Speed and accuracy measurements for long-form ASR workloads. The headline result: FunASR CPU inference can be faster than Whisper GPU inference for production transcription pipelines.

Summary

MetricResult
Dataset184 long-form Chinese audio files, 11,539 s total, 192.3 min.
GPUNVIDIA H100 80GB HBM3.
Best GPU speedSenseVoice-Small: 169.6x realtime in the full benchmark, 211.8x in the initial run.
Best CPU speedSenseVoice-Small: 17.2x realtime; Paraformer-Large: 15.6x realtime.
BaselineOpenAI Whisper-large-v3: 13.4x realtime on GPU.

Results

ModelDeviceRTFSpeedCERNotes
SenseVoice-SmallGPU0.005896169.6x8.92%ASR + language / emotion / event tags; CER after tag stripping.
Paraformer-LargeGPU0.008359119.6x12.71%Fast non-autoregressive Chinese ASR with VAD/punctuation pipeline.
Fun-ASR-NanoGPU0.05880317.0x10.56%LLM-based 31-language ASR with timestamps and hotwords.
GLM-ASR-NanoGPU0.02697437.1x31.07%LLM-based multilingual ASR.
Whisper-large-v3-turbo (OpenAI)GPU0.02170846.1x21.71%OpenAI Whisper implementation.
Whisper-large-v3 (OpenAI)GPU0.07469413.4x20.02%Baseline for large Whisper quality.
SenseVoice-SmallCPU0.05798817.2x5.14%CPU run from the remaining benchmark script.
Paraformer-LargeCPU0.06405615.6x9.30%CPU viable for batch jobs.
Fun-ASR-NanoCPU0.2743183.6x7.60%LLM-based model is heavier but still above realtime.

Methodology

Measurements were collected with the benchmark scripts in the workspace on 184 audio files. RTF is total inference time / total audio duration; speed is 1 / RTF. CER is computed after model-specific text cleanup, especially for SenseVoice tags.

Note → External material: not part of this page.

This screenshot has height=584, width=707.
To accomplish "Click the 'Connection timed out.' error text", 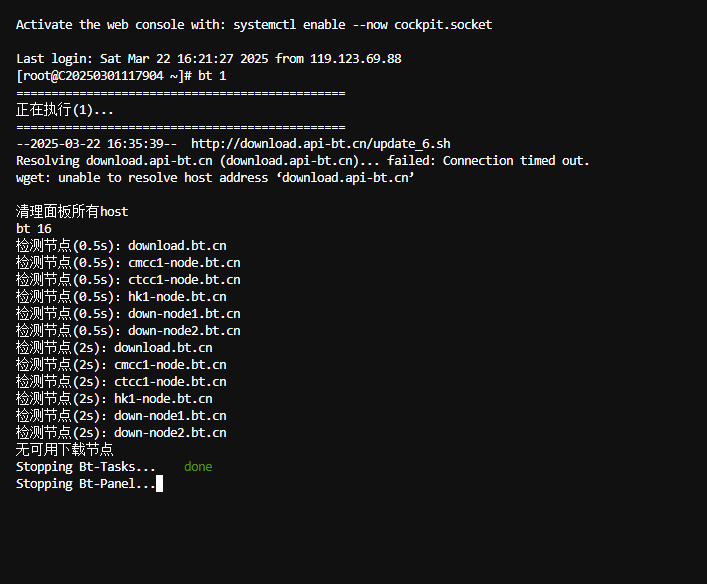I will tap(516, 161).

python benchmark/run_full_benchmark.py
python benchmark/run_remaining.py
python benchmark/fix_sensevoice_cer.py

Use these numbers as practical guidance, not a universal leaderboard: hardware, batch size, audio length, decoding options, and text normalization all affect results.

How to Choose

NeedRecommended model
Fastest production transcriptionSenseVoice-Small or Paraformer-Large.
CPU batch transcriptionSenseVoice-Small first; Paraformer-Large for Chinese production pipelines.
Multilingual LLM-style recognition with timestampsFun-ASR-Nano, and use vLLM for higher LLM decoding throughput.
OpenAI-compatible local endpointfunasr-server with model alias sensevoice, paraformer, or fun-asr-nano.